2000年5月13日放送。よゐこの二人がナインティナインのオールナイトニッポンにハガキを送り採用させナイナイを驚かすために企画した。

ハガキを送り続けたが一年経っても一向にハガキは採用されず、ついには企画のお蔵入りにまで追い込まれたが(ハガキ代を含め一千万円の制作費がかかったため)、最後の最後で武田がPN「お台場シンディ」で出したハガキが採用され企画は成功したが、よゐこの出したハガキは1枚も採用されることなく終了した。

ナイナイどっきり企画 ハガキ職人大作戦

人の往来の激しい場所に、矢部の持ち金を放置。30秒間誰も拾わなければ倍になって矢部に戻るが、拾われたらアウトという過激なコーナー。

さすらいのギャンブラー矢部浩之の持ってけ100万円

「1年間もラジオ番組にハガキを送り続けて制作費が1000万円を超えた」とか、「道端に100万円を置いて拾わせる」とか、それを大の大人が必死こいて考えて、膨大な予算をつぎ込んで放送する。

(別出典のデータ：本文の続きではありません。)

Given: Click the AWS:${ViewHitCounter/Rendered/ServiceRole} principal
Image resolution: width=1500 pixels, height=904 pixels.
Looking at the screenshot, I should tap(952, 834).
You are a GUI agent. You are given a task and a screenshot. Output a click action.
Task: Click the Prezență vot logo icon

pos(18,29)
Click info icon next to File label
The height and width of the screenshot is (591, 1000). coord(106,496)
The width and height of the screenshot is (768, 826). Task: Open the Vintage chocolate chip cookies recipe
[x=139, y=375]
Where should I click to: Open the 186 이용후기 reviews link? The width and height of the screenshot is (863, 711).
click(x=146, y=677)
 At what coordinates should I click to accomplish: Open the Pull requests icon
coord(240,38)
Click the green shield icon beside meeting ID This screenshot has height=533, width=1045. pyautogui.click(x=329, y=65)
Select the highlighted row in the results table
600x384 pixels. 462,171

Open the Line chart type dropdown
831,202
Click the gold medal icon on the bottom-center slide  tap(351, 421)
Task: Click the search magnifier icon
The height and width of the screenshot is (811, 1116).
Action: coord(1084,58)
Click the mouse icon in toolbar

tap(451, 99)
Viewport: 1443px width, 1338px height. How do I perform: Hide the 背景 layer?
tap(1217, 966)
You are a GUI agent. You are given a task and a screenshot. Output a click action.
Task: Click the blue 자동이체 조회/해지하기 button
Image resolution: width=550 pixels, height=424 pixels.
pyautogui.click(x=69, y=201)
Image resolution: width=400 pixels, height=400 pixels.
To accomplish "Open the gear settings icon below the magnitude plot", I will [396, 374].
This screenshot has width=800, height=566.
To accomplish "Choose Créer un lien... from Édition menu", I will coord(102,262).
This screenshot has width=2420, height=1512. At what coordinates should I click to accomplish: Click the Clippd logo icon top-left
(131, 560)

ホリエモンがGIGAZINEさんのインタビューで「テレビは放送作家の頭で考えものでしかない」って語ってましたけど、まさに仰る通り。めちゃイケで言うならすますま・すずき、伊藤正宏、御影屋聖、元祖爆笑王」+総監督や中島Pが考えたものでしかない。

でもああやって全力で笑いを生み出そうとする姿、そんなのカッコイイじゃないですか。^−^

インターネットっていうのは双方向で面白くて、テレビなんかより全然面白いんだ、と。テレビってのは放送作家とかの頭の中がただそこにあるだけじゃないですか。だから見てる側とそこで化学反応が起きない。コンテンツのおもしろさが広がらないんですよね。

新聞やテレビが絶対に書かない「ホリエモン」こと「堀江貴文」の真実〜ロングインタビュー後編〜 - GIGAZINE

ネットの何が面白いって、それは「コンテンツの質」でもなければ「双方向のコミニケーション」でもなく、何が起こるか分からないワクワク感だと思うんです。それはかつてTVにあって、今はインターネットにあるもの。

それが逆転する日、そんな日が来るのしょうか・・。